Files
quicproquo/docs/V2-DESIGN-ANALYSIS.md

15 KiB

quicproquo v2 — Design Analysis & Recommendations

Multi-perspective retrospective of the v1 architecture. Produced 2026-03-04 by four parallel analysis agents examining server, client/UX, crypto/security, and project structure/DX.


Executive Summary

quicproquo v1 demonstrates strong fundamentals: QUIC-native transport, RFC 9420 MLS group encryption, post-quantum hybrid KEM, OPAQUE zero-knowledge auth, and a working multi-language SDK surface. These are the right bets and put the project ahead of most open-source messengers on the crypto front.

However, three architectural choices limit the path to production:

  1. capnp-rpc is !Send — forces single-threaded RPC handling, blocking scalability.
  2. Monolithic client with global state — business logic is tangled into the REPL, duplicated across TUI/GUI/Web, and cannot be used as a library.
  3. Poll-based delivery — 1-second polling wastes bandwidth and adds latency; no server-push channel exists.

A v2 should keep the crypto stack (MLS + hybrid PQ KEM + OPAQUE), keep QUIC, but rearchitect the RPC layer, extract an SDK crate, and add push-based delivery.


Part 1 — What Works Well

Transport & Protocol

  • QUIC (quinn) + TLS 1.3 — correct choice. Built-in encryption, connection migration, 0-RTT potential. No reason to change.
  • Cap'n Proto schemas as API contract — zero-copy wire format, compact binary, schema evolution via ordinals. The schemas are good; the RPC runtime is the problem.

Cryptography

  • MLS (RFC 9420, openmls) — only IETF-standard group E2E protocol.
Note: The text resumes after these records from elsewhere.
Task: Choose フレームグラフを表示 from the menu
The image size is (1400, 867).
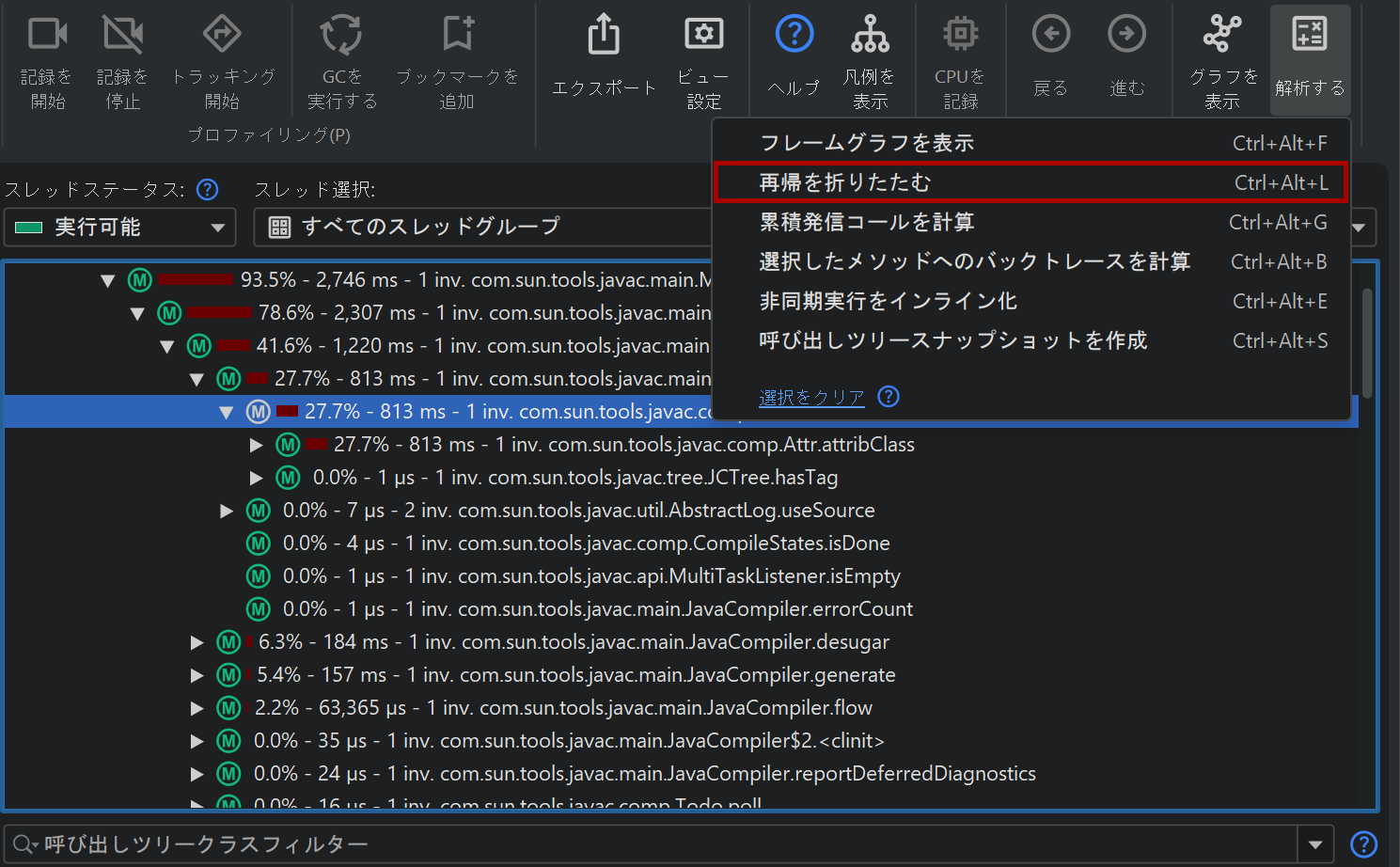Action: (x=1030, y=143)
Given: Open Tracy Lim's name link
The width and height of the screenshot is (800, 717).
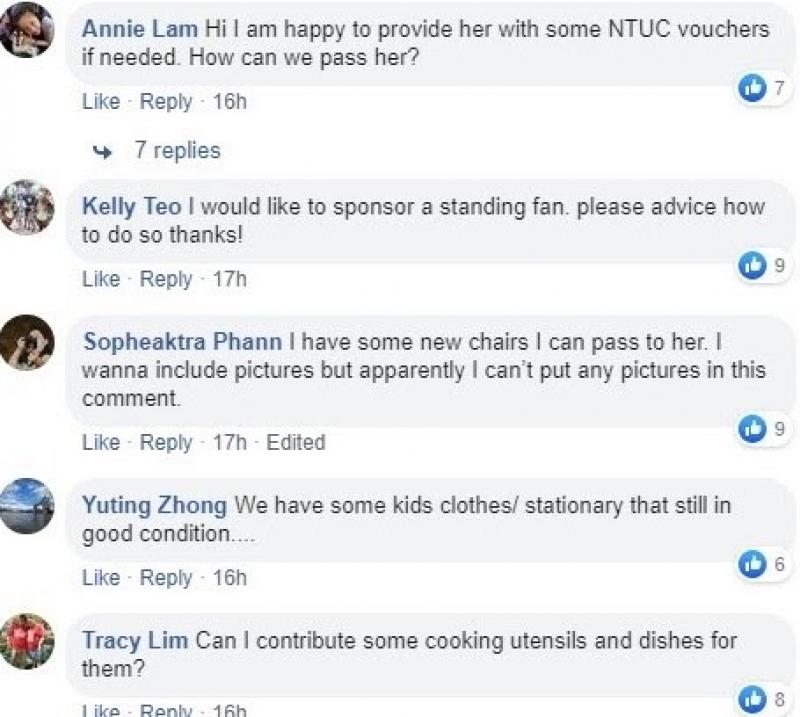Looking at the screenshot, I should pyautogui.click(x=134, y=640).
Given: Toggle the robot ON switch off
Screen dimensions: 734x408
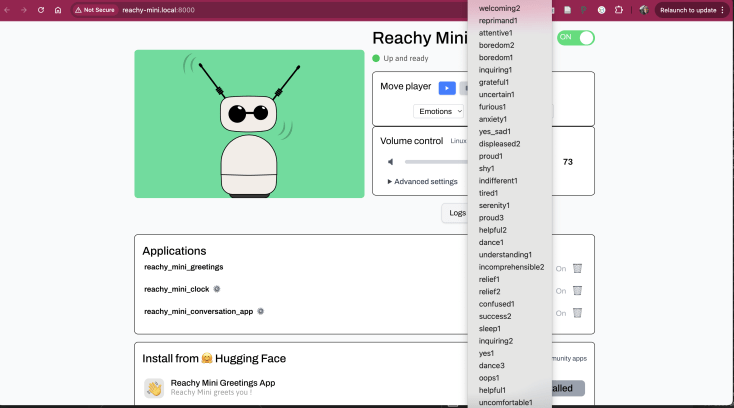Looking at the screenshot, I should click(x=576, y=37).
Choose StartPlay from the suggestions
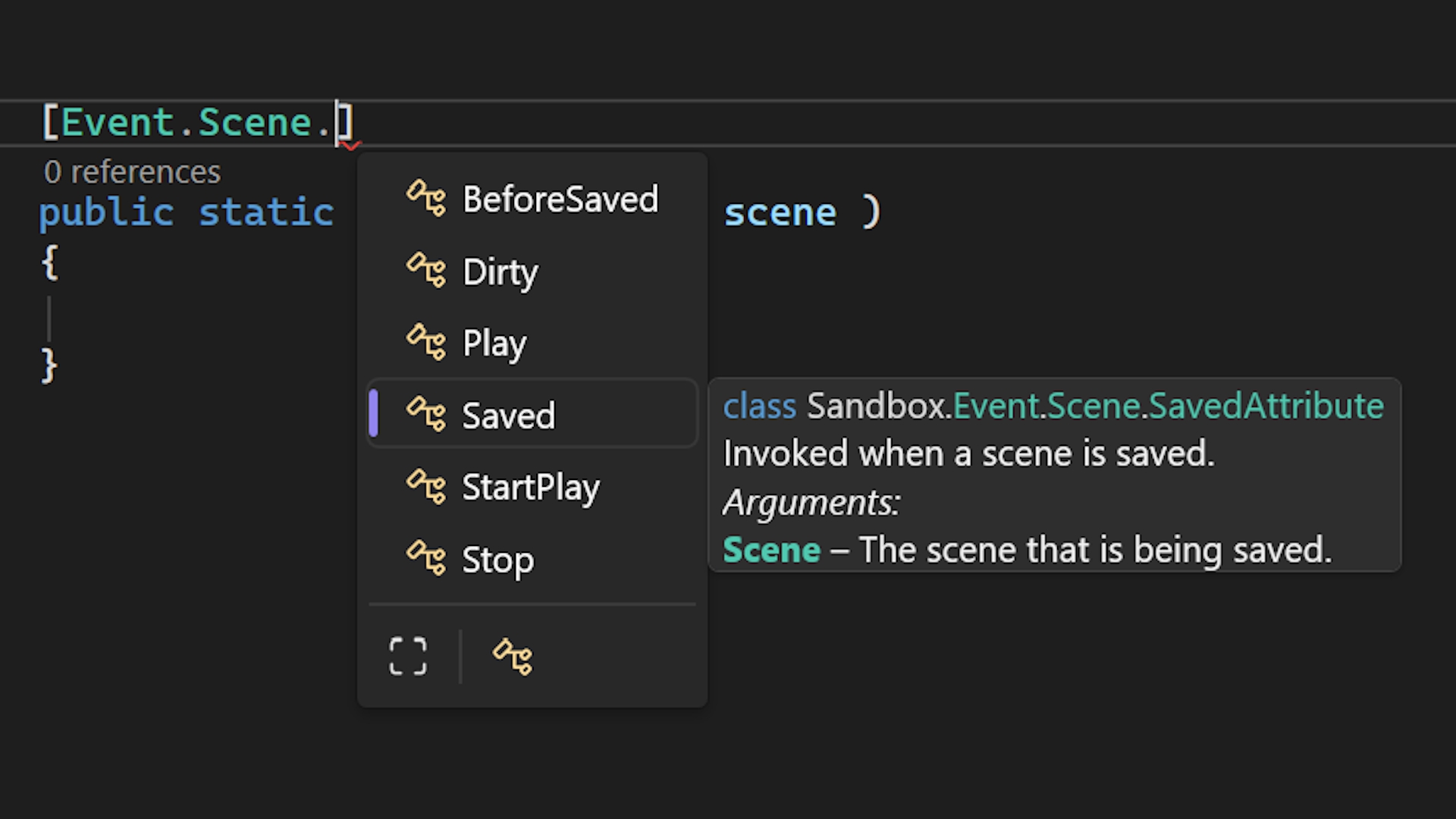 [x=531, y=488]
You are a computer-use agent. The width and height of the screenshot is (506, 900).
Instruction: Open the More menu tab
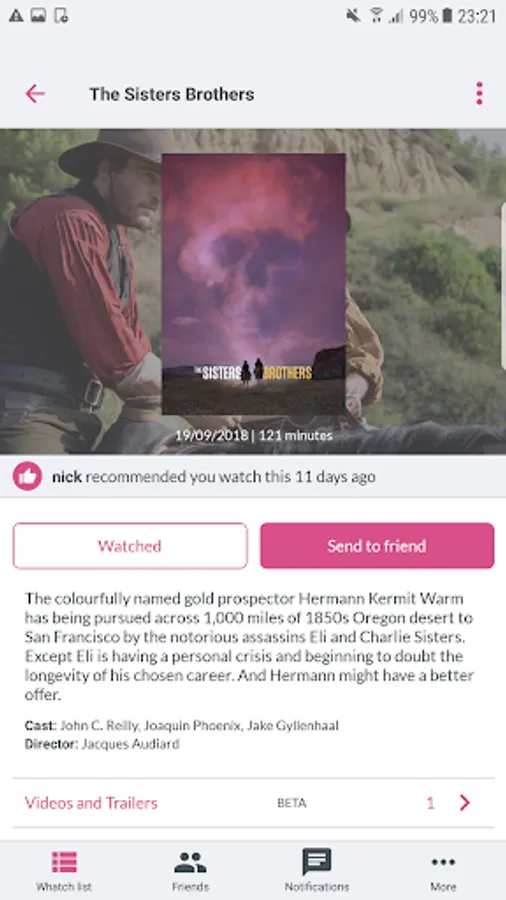click(x=443, y=871)
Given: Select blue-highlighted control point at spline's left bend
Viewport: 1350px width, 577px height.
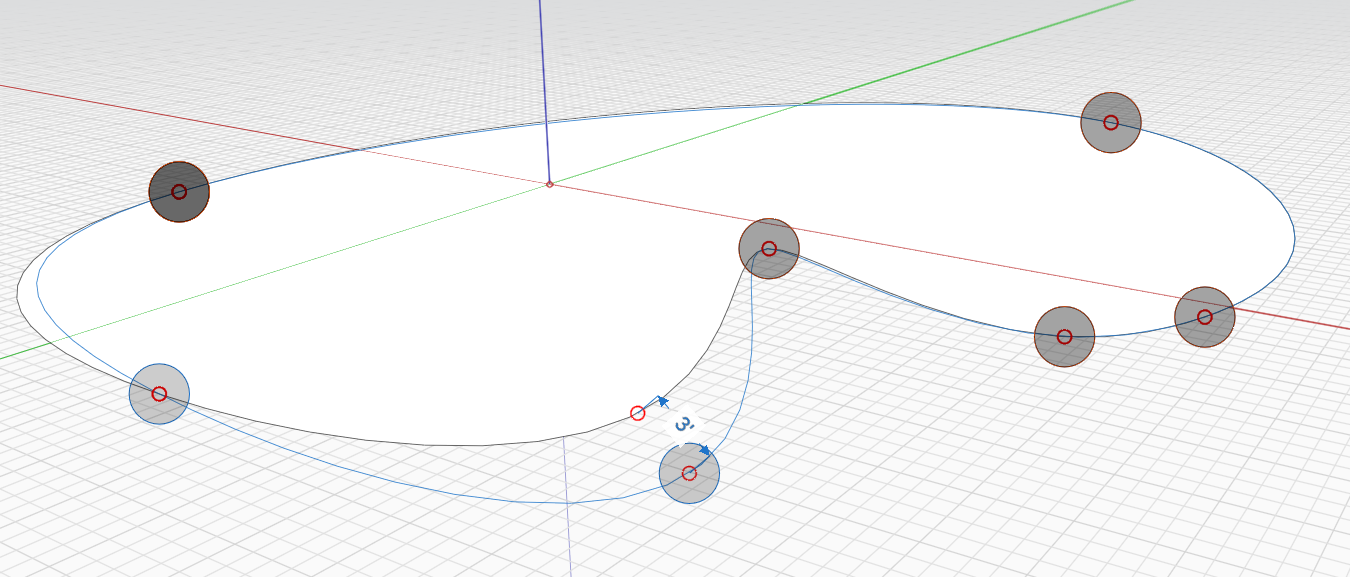Looking at the screenshot, I should click(x=159, y=394).
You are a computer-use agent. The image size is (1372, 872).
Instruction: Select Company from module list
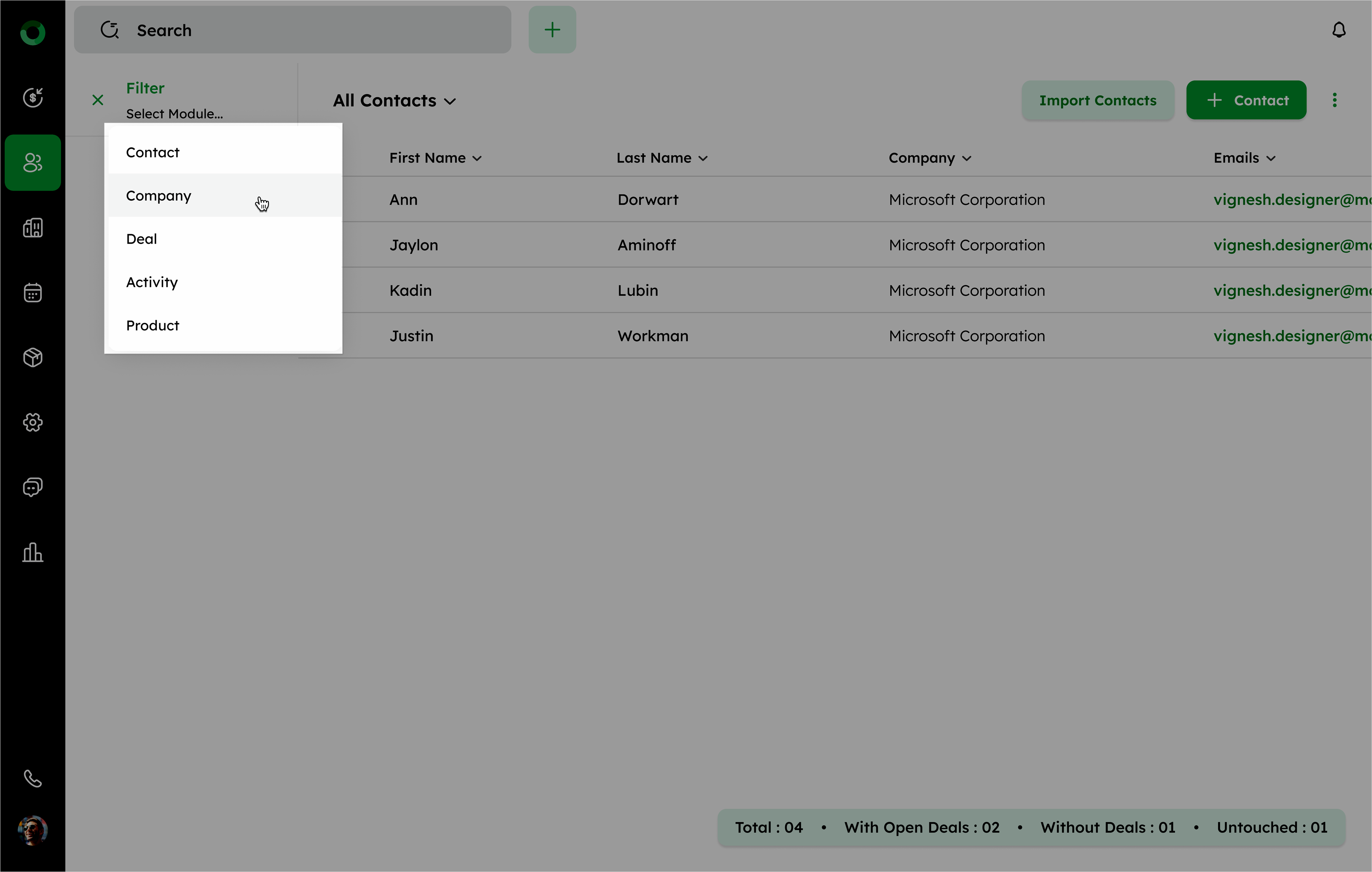click(x=158, y=196)
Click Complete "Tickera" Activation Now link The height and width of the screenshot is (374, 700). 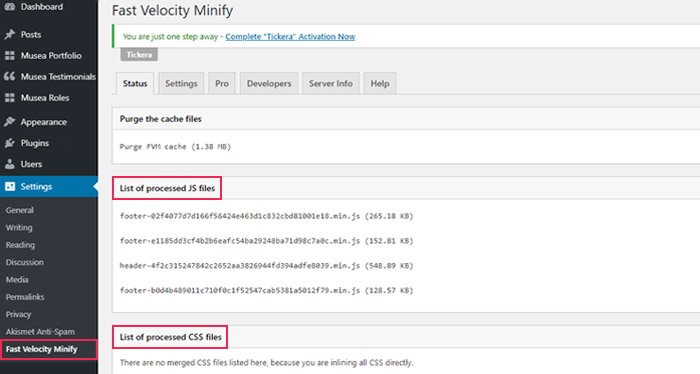(290, 37)
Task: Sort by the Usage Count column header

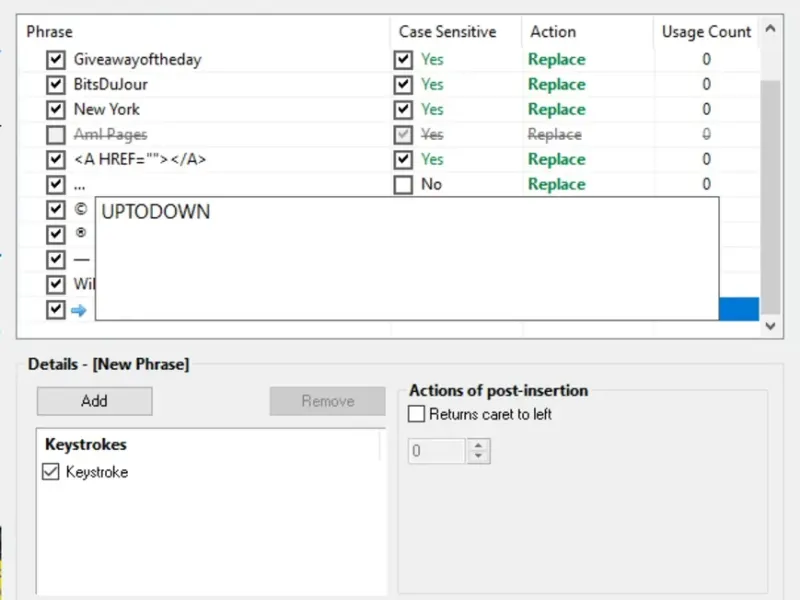Action: tap(706, 32)
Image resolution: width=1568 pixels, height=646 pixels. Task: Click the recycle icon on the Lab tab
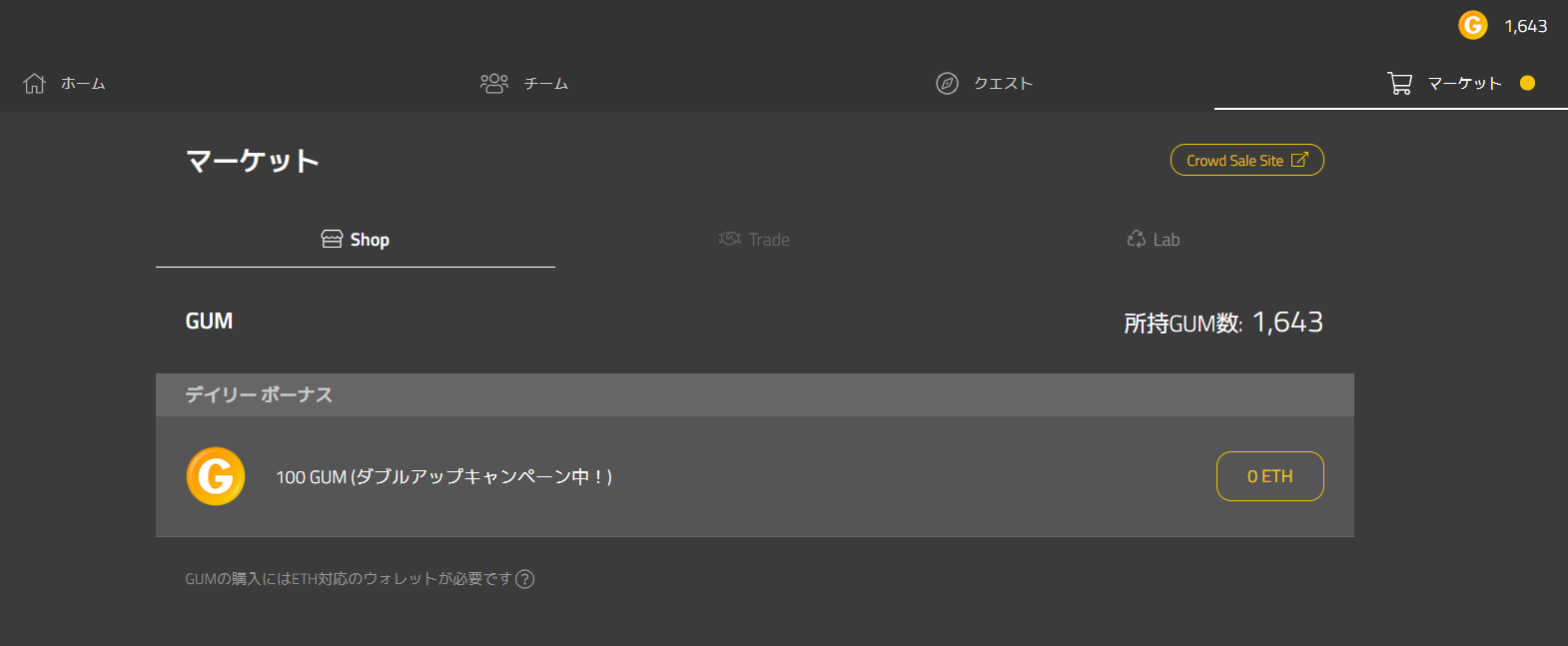(x=1137, y=239)
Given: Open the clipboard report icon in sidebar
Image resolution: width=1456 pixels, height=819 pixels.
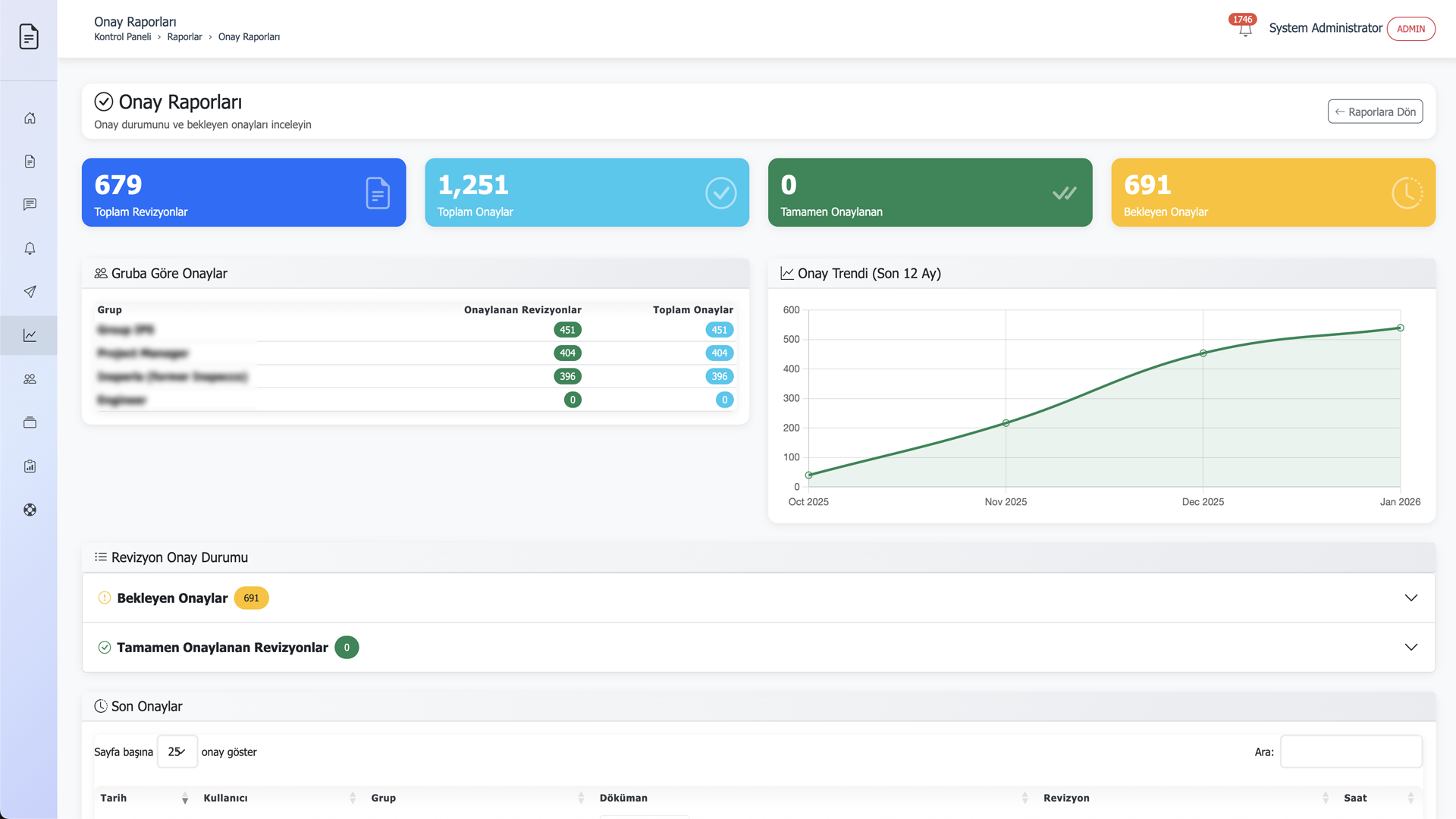Looking at the screenshot, I should (30, 466).
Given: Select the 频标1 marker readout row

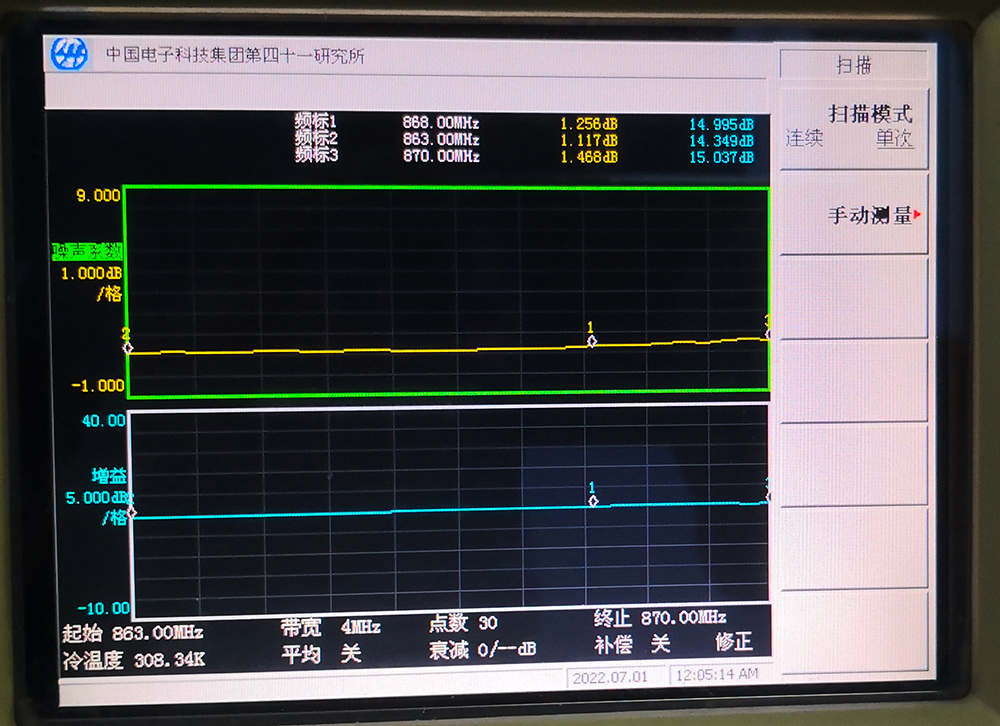Looking at the screenshot, I should coord(524,123).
No realistic alternative for groups > 2 members. Test suite is thorough (1005 lines covering 2-party, 3-party, hybrid, removal, leave, stale epoch).
  • Hybrid PQ KEM (X25519 + ML-KEM-768) — forward-thinking dual-algorithm protection. Well-implemented with versioned wire format, proper zeroization, and 12 targeted tests. Ahead of Signal (PQXDH, late 2023) and Matrix (no PQ).
  • OPAQUE (RFC 9497) — server never sees passwords. Ristretto255 + Argon2id is best-in-class.
  • Sealed sender, safety numbers, message padding — all clean, simple, correct. Safety numbers match Signal's 5200-iteration HMAC-SHA256 cost.
  • Zeroization discipline — secrets wrapped in Zeroizing, Debug impls redact keys, no .unwrap() in crypto paths.
  • WASM feature gatingcore/native cleanly separates WASM-safe crypto from native-only modules (MLS, OPAQUE, filesystem).

Server Design

  • Store trait abstraction — 30+ methods, clean backend swap (SqlStore vs FileBackedStore). Well-factored.
  • OPAQUE auth with timing floorsresolveUser/resolveIdentity mask lookup timing to prevent username enumeration.
  • Delivery proofs — Ed25519-signed receipt of server acceptance. Clients get cryptographic evidence.
  • wasNew flag on createChannel — elegantly solves the dual-MLS-group race condition where both DM parties try to initialize.
  • Plugin hooks (C-ABI)#![no_std] vtable, zero dependencies, chained hooks with continue/reject protocol. Clean extensibility.
  • Production config validation — enforces encrypted storage, strong auth tokens, pre-existing TLS certs.

Client & DX

  • Zero-config local devqpq --username alice --password pass auto-starts server, generates TLS certs, registers, and logs in. Genuinely excellent.
  • Encrypted-at-rest everything — state file (QPCE), conversation DB (SQLCipher), session cache. Argon2id + ChaCha20-Poly1305 throughout.
  • Playbook system — YAML-scripted command execution with assertions. Great for CI/integration testing.
  • Conversation store — SQLite with deduplication, outbox for offline queuing, activity tracking.
  • Conventional commits, GPG-signed — consistent feat:/fix:/docs: discipline.
  • Security lints enforced by buildclippy::unwrap_used = "deny", unsafe_code = "warn".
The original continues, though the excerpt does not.